Gabriel sabía que Herman estaba enfadado porque se había largado quince días de Madrid sin avisarle. A veces era más celoso que una novia.

– Bueno -resumió-, un poco antes de las ocho estoy en tu casa. Cuando termine con ella, nos tomamos algo en el Luque, ¿vale?

Al mismo tiempo que colgaba, Gabriel sintió algo cálido en su muslo. Frodo se había orinado en su pantalón. Dejó al cachorro en el suelo y se dijo:

– Feliz cuarenta y cinco cumpleaños.

Si alguien le hubiera dicho que ese mismo día empezaría a verse involucrado en la salvación del mundo, Gabriel Espada se habría reído en su cara.

Capítulo 9

California, Fresno

La puerta de la caravana de Randall estaba entreabierta. Joey llamó con los nudillos y pasó directamente.

Randall estaba sentado en el suelo de linóleo, en la posición del loto, leyendo un libro que tenía aspecto de ser bastante antiguo.

– ¡Hola, Randall! -saludó Joey-. ¿Qué estás haciendo?

Al ver que su amigo no respondía, Joey se acercó más a él y se inclinó para mirarle la cara.

– Randall…

Tenía los ojos abiertos, aparentemente clavados en el libro. Pero cuando Joey le pasó la mano por delante, ni siquiera parpadeó.

– ¿Qué te pasa? ¿Estás haciendo yoga o algún rollo jedi?

«Está soñando con los ojos abiertos», pensó Joey. Había escuchado o leído en alguna parte que despertar a un sonámbulo podía ser fatal, así que prefirió dejarlo por el momento.

Detrás de Randall, sobre la mesa que por las noches convertía en cama, había varios libros más, diez o doce. Joey no los había visto nunca, así que imaginó que Randall debía tenerlos guardados en el arcón que había bajo la mesa-cama. Pasó al lado de su amigo, culebreando entre él y el pequeño frigorífico, ya que la caravana era bastante estrecha.

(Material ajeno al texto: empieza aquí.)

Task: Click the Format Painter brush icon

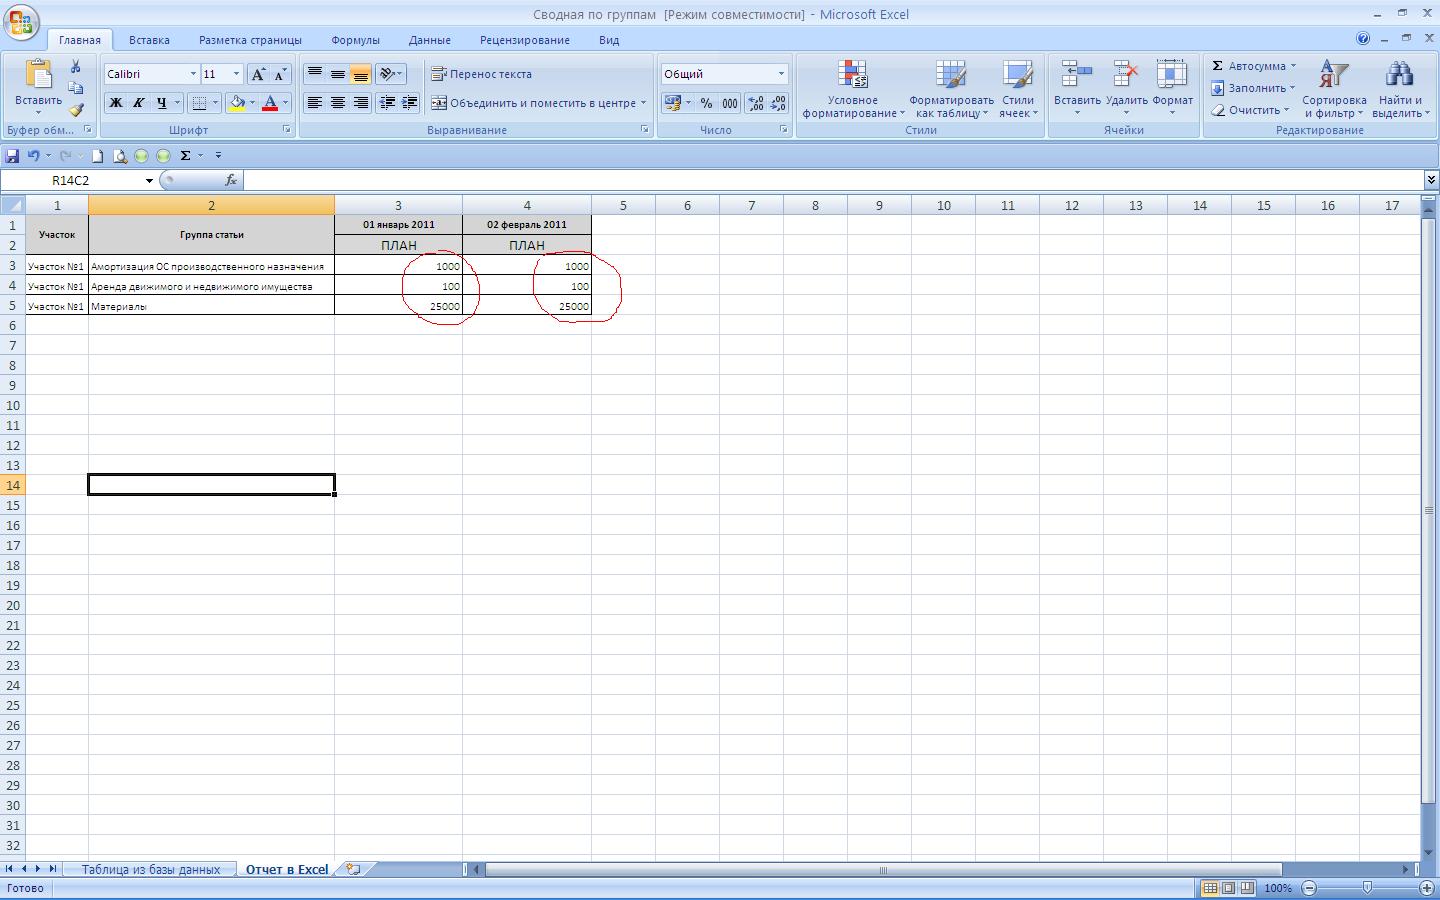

Los volúmenes, que no tenían título ni portada, estaban encuadernados en piel. Al abrirlos, comprobó que no estaban impresos, sino escritos a mano con una letra indescifrable. No por defecto de la caligrafía, pues los caracteres se veían trazados con pulso nítido y firme y en líneas perfectamente paralelas. Pero a Joey el alfabeto le resultaba tan desconocido como el élfico o el klingon.

Las hojas, con los bordes cortados a mano, no eran de papel, sino de un material amarillento más grueso y rígido. Al tocarlas, Joey las notó resbaladizas al tacto, como si estuvieran untadas en aceite, y pensó que tal vez eran de pergamino.